1. What Kind of Identity Management Does Our Enterprise Need?

We could reframe this and similar identity management questions as “what branch of available identity security solutions best suits our needs?”

Possibly, this question stems from ignorance over the difference between the identity security branches. While the various branches possess similar goals, they do emphasize distinct aspects of identity security:  

  • Identity and Access Management (IAM) protects your users at the login stage from infiltration or impersonation. Above all, it forms a digital perimeter to keep bad actors away from your assets.   
  • Privileged Access Management (PAM) secures your empowered users —those with the power to seriously alter your workflows or infrastructure. Also, it monitors their activities after they log in.  
  • Identity Governance and Administration (IGA) improves visibility over your users’ permissions. It helps to detect and remove unnecessary privileges and enforce temporary privileges. 
  • Customer Identity and Access Management (CIAM) seeks to protect customers logging into your digital marketplace. It also helps facilitate the user experience. 

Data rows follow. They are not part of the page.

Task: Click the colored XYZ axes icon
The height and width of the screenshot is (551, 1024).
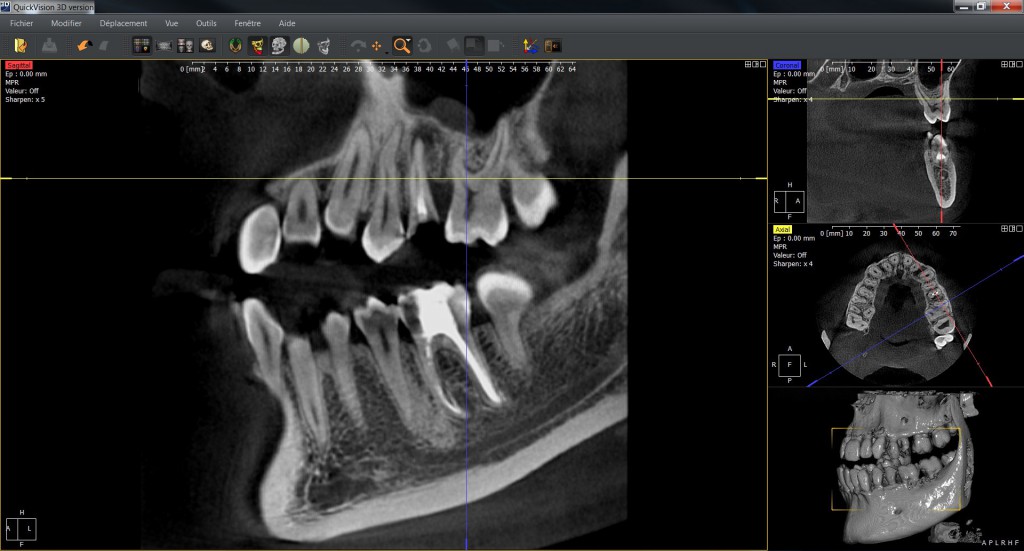Action: pyautogui.click(x=530, y=45)
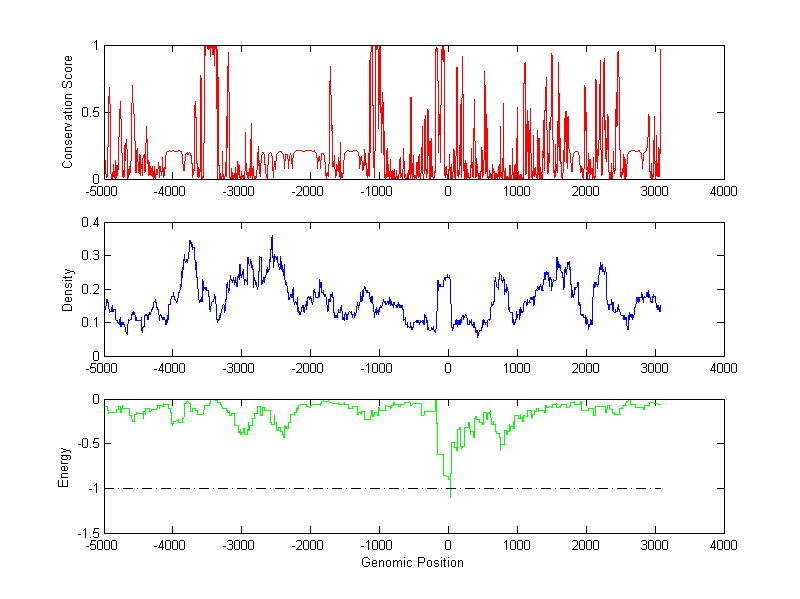Click the '0.2' tick on Density axis
Screen dimensions: 800x599
pyautogui.click(x=87, y=289)
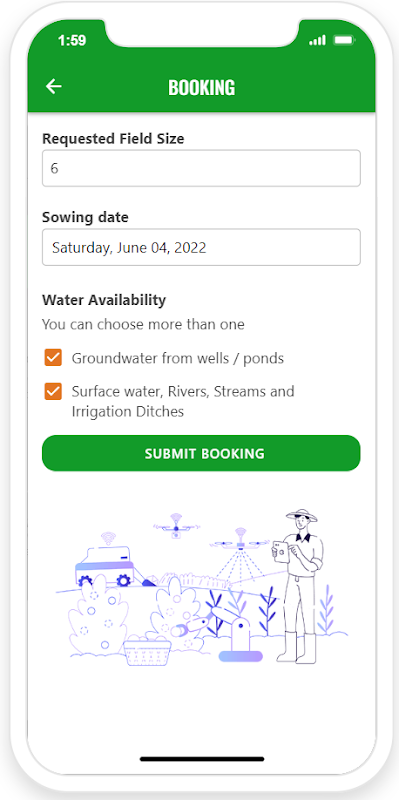The width and height of the screenshot is (399, 800).
Task: Click the battery icon in the status bar
Action: (x=344, y=40)
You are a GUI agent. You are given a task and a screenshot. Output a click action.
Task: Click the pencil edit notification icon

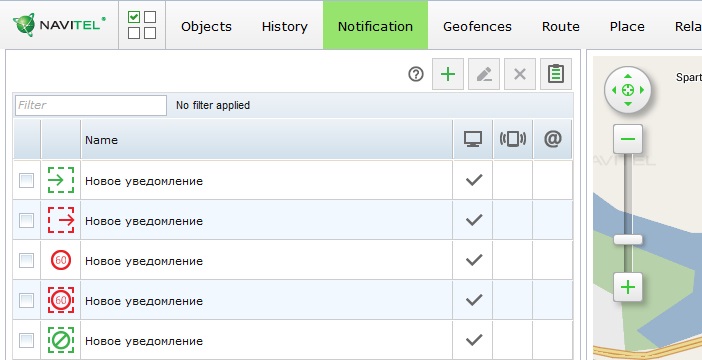click(484, 74)
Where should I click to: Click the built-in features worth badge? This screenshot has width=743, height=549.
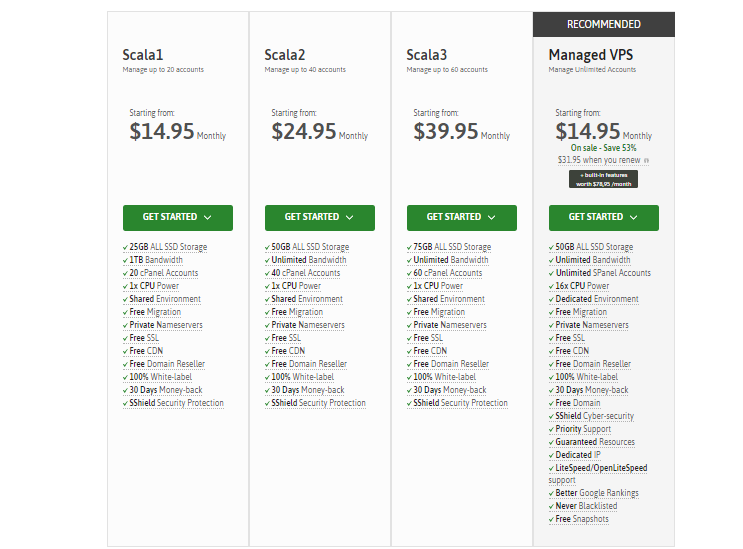tap(603, 179)
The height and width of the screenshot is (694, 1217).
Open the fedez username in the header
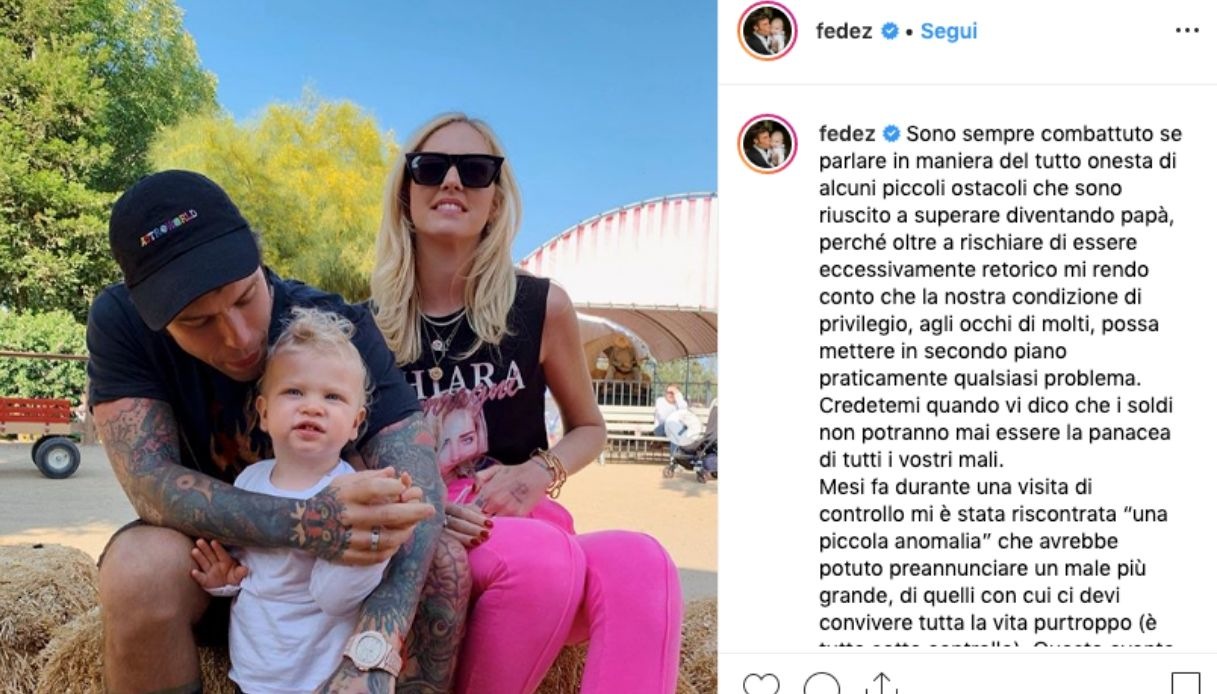pyautogui.click(x=844, y=31)
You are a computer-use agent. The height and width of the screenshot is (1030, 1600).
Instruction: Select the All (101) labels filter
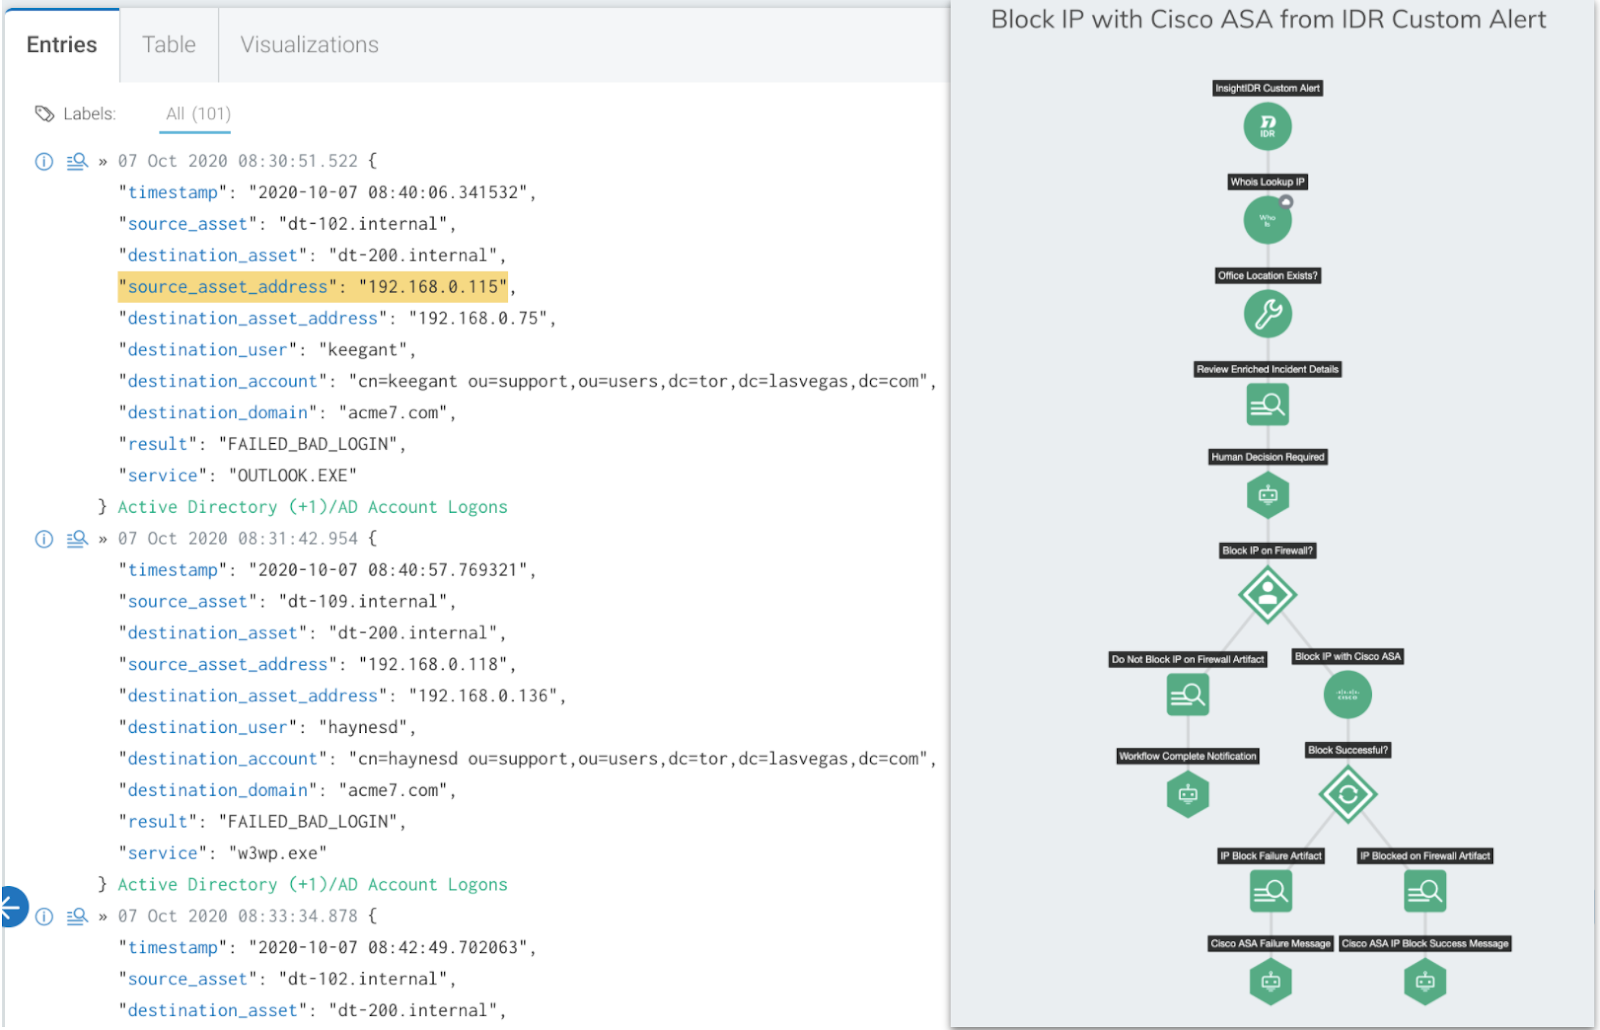198,114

Of course, your enterprise might need many or all of these solutions for your network. Fortunately, you can find solutions that embody all of these key focuses. Otherwise, you can find a few solutions which integrate with each other through partnerships.

2. What Does Our Infrastructure Look Like? 

Your enterprise can’t (or shouldn’t) answer any identity management questions without first examining its own infrastructure. After all, an identity and access management solution which adequately protects an on-premises environment may not do so for a cloud or hybrid environment. Moreover, not every identity solution can scale with growing networks or user bases. 

Unfortunately, many enterprises suffer the consequences of these kinds of oversights. Inadequate or legacy solutions trying to protect new infrastructures resemble trying to put a square peg in a round hole; it just doesn’t work. You need a solution that matches both your network now and what it might look like in five or ten years.

3. What Is Our Use Case? 

Obviously, this relates heavily to the question above. However, it remains a relevant query even after addressing the question of infrastructure. 

The identity security threats your enterprise faces radically differ from those faced by other businesses. Factors such as industry, size, digital public-facing assets or pages, workflows, and external communications determine how hackers approach your business; it determines what they target and how. Ideally, you should have the threat intelligence to recognize which cyber attacks could do the most damage to you. 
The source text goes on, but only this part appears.